Brandon Brooks had a similarly impressive outing at right guard, though I admit that I was paying most of my attention to Dennis Johnson, Keshawn Martin, and DeAndre Hopkins. Luckily enough for me, DVR was invented a few years back and I can more thoroughly examine the right side of the offensive line later on this week. For now, I will say that Brooks held up very well in pass protection in the few snaps I saw. He also flashed agility and power in the run game. In particular, I enjoyed Brooks’ obliteration of Vikings linebacker Larry Dean after passing off a double team on a third and short attempt, paving the way for Cierre Wood to convert for a first down. I cannot wait to give him proper grades with HD and slow motion after NFL Network’s replay tomorrow night.

A lot of other young players made appearances throughout the game, some better than others. Dennis Johnson looks the part of the lightning in a bottle change of pace back.

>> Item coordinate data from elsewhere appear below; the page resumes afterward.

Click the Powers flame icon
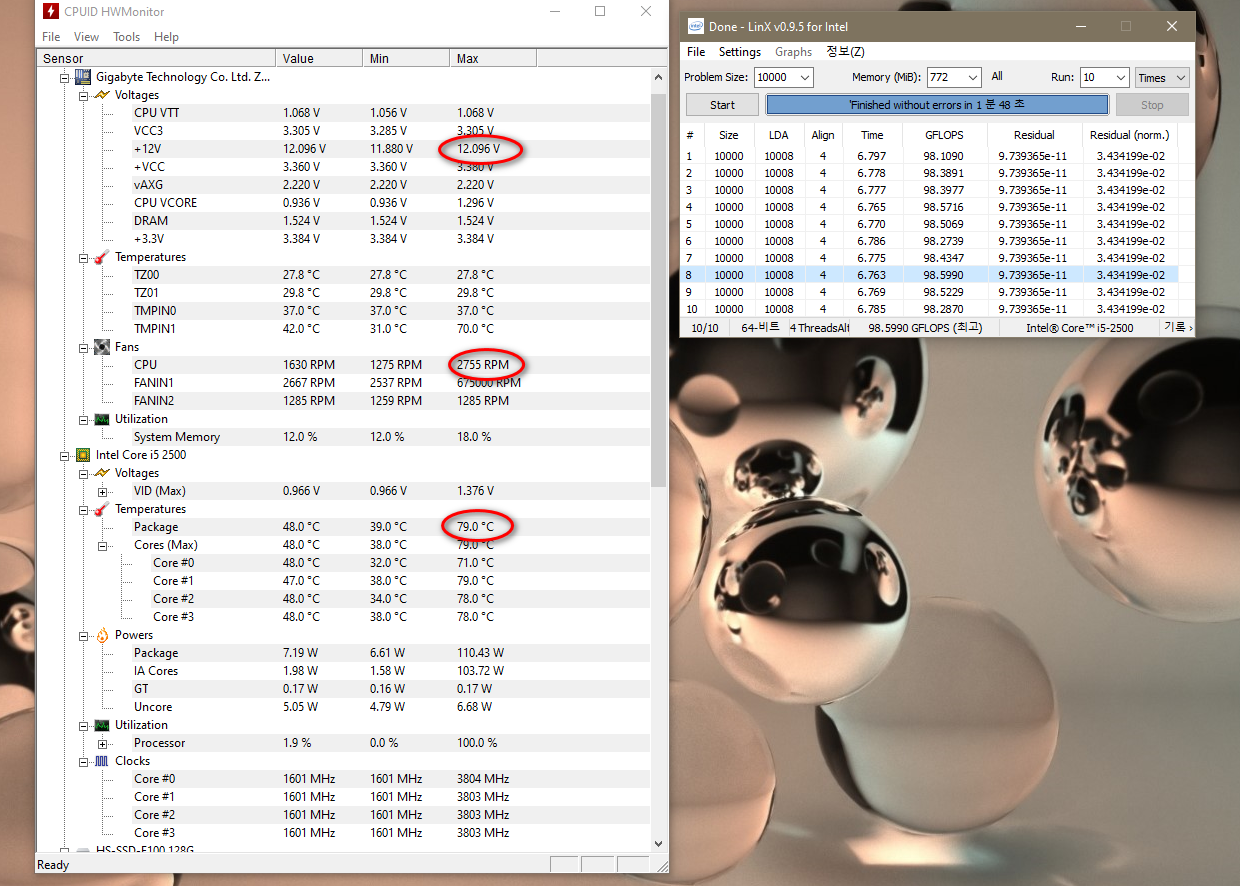1240x886 pixels. tap(101, 635)
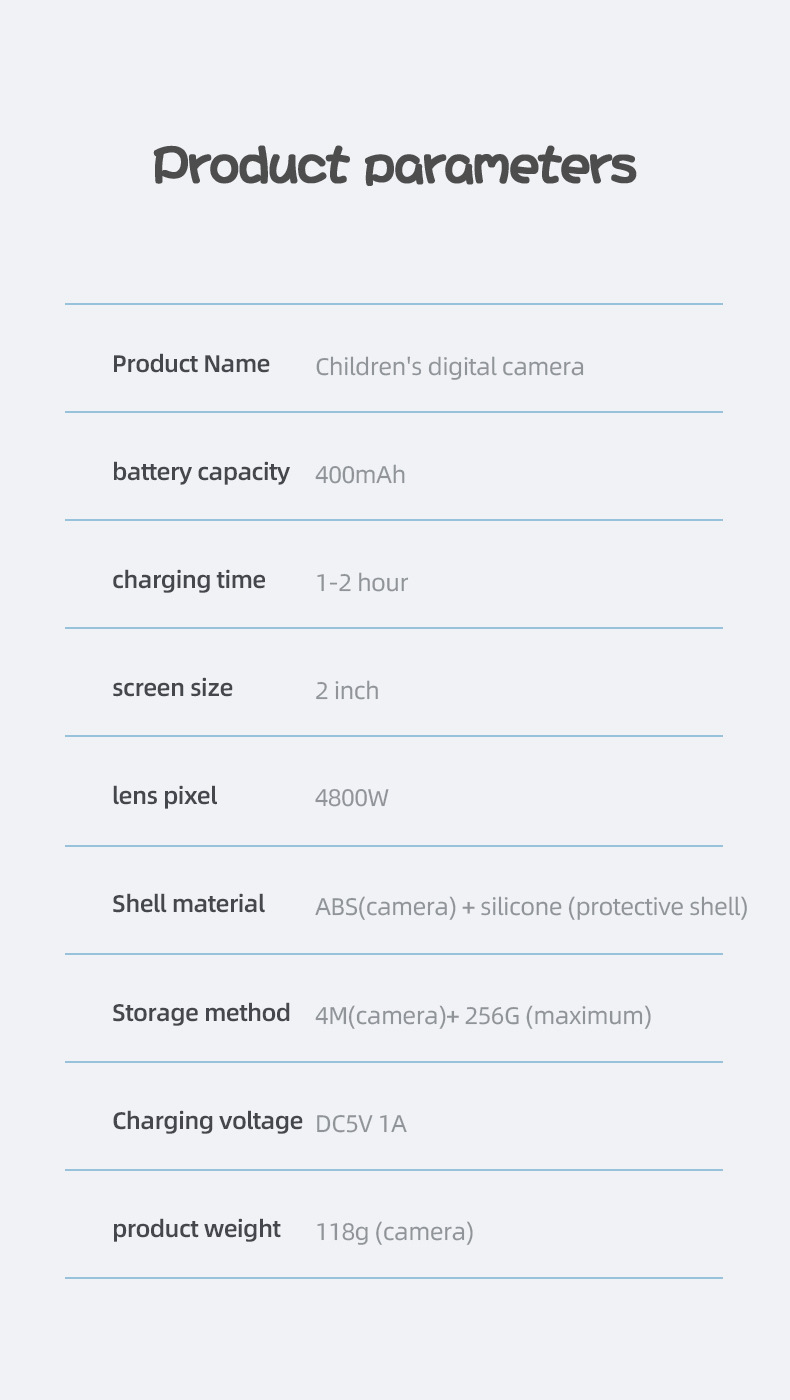The width and height of the screenshot is (790, 1400).
Task: Click the Storage method label
Action: [x=201, y=1013]
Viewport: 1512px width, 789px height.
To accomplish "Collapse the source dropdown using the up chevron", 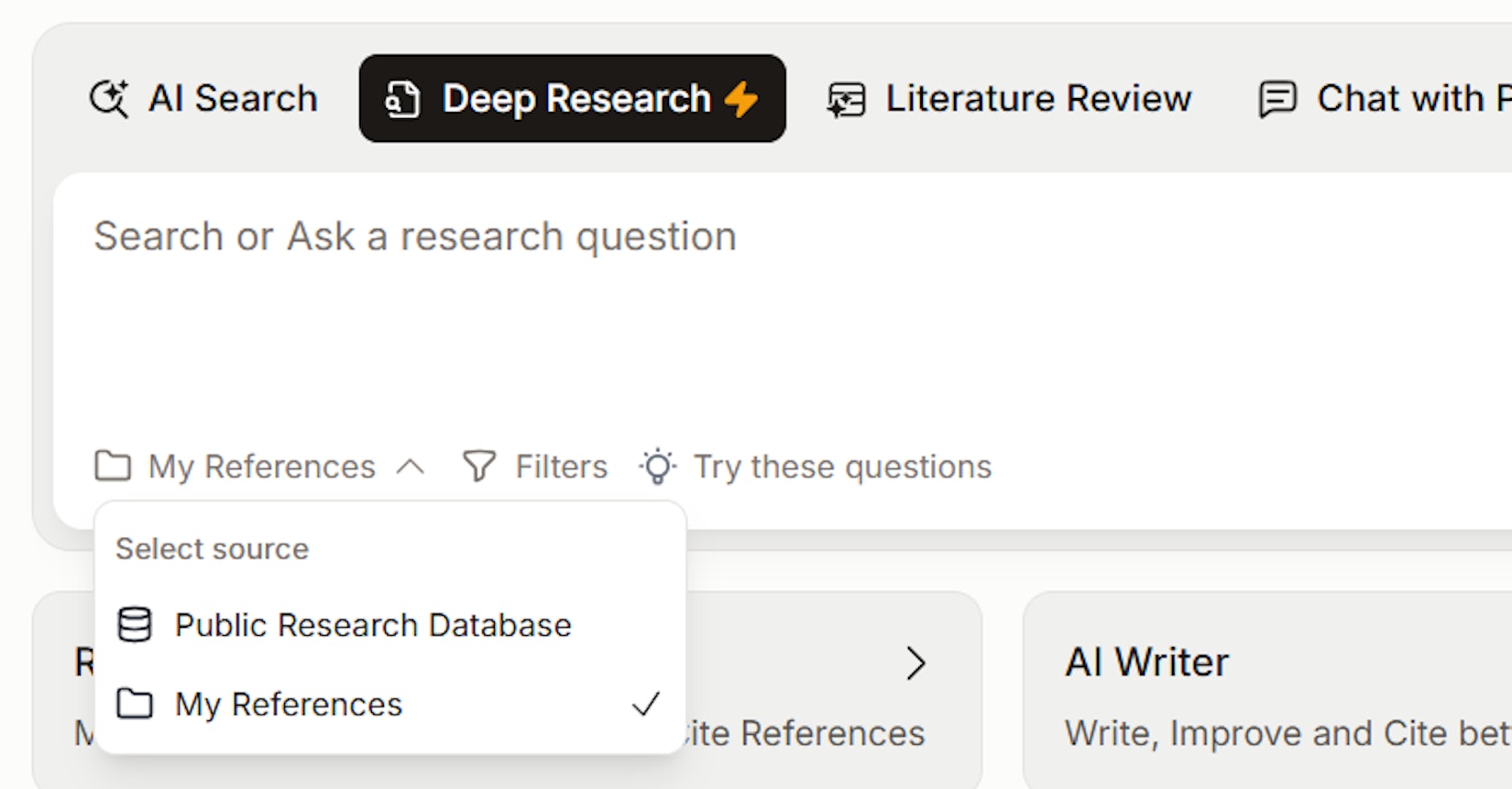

Jared Crick seemed to be inconsistent, as I noticed him only when he was four yards in the backfield or blown four yards back off the line of scrimmage. Lestar Jean had some nice catches mixed in with some terrible drops. Keshawn Martin ran some great routes but suffered from terrible ball placement by T,J. Yates. Willie Jefferson was interesting to watch, considering Wade Phillips dropped him in coverage with a bit more regularity than the likes of Brooks Reed and Whitney Mercilus. Jefferson's fluid athleticism and long frame helped in tipping a couple passes, and I really want to go back and watch more of his snaps on replay to see if his much reported pass rushing prowess translated into the game. If Jefferson can show he is more than a one dimensional player and contribute on special teams, I would not be surprised if he forces his way on to the final 53 man roster as a sixth outside linebacker.

D.J. Swearinger and A,J. Bouye will both be nigh impossible to fairly grade without All-22 footage. When they were on the screenm it was very hit or miss for me (literally). Swearinger in particular had a rougher first half than second half from what little I could see. Not only was his blown tackle on Zach Line the most direct cause of an embarrassing 61 yard touchdown, but one of Vikings' first rounder Cordarrelle Patterson’s longer receptions was because of an apparent miscommunication between Swearinger and the aforementioned Bouye. Again, it is hard to tell exactly who is at fault for what without the eye in the sky, but Swearinger seems to still have some learning to do.

The star of the night for me was easily Earl Mitchell. He has apparently been eating his Wheaties by the truck load this summer. What a first quarter that was. In just a couple series, Mitchell racked up three tackles for loss and a sack. His motor was running high, he flashed lateral agility to get around blocks and collapse back side running lanes, and that swim move on the goal line stand – oh baby, that swim move! What excited me most about Mitchell’s performance was not the results, but the fact that those results came against John Sullivan, one of the best centers in the league. I have bagged on Earl Mitchell a lot in the last two seasons (though not as much as I bagged on Shaun Cody). If he continues to win one on one matchups while sandwiched in between J.J. Watt and Antonio Smith, the Houston D-line just got downright disgusting.

Overall, I found a lot to be happy about in my brief observations of this first preseason game. Hopkins showed he was worth a first rounder, Brooks and Mitchell showed they could be ready to take a step up, Terrell McClain put on a clinic with 2.5 sacks. Dennis Johnson and Cierre Wood might have turned the third running back spot into a two horse race. There are definitely some players that need to show some improvement before the start of the regular season (I’m looking at you, Roc Carmichael), but considering this is the first actual football game the Texans have played since January and no major injuries occurred, I suppose I do not have any complaints. On to next Saturday’s home game against Miami!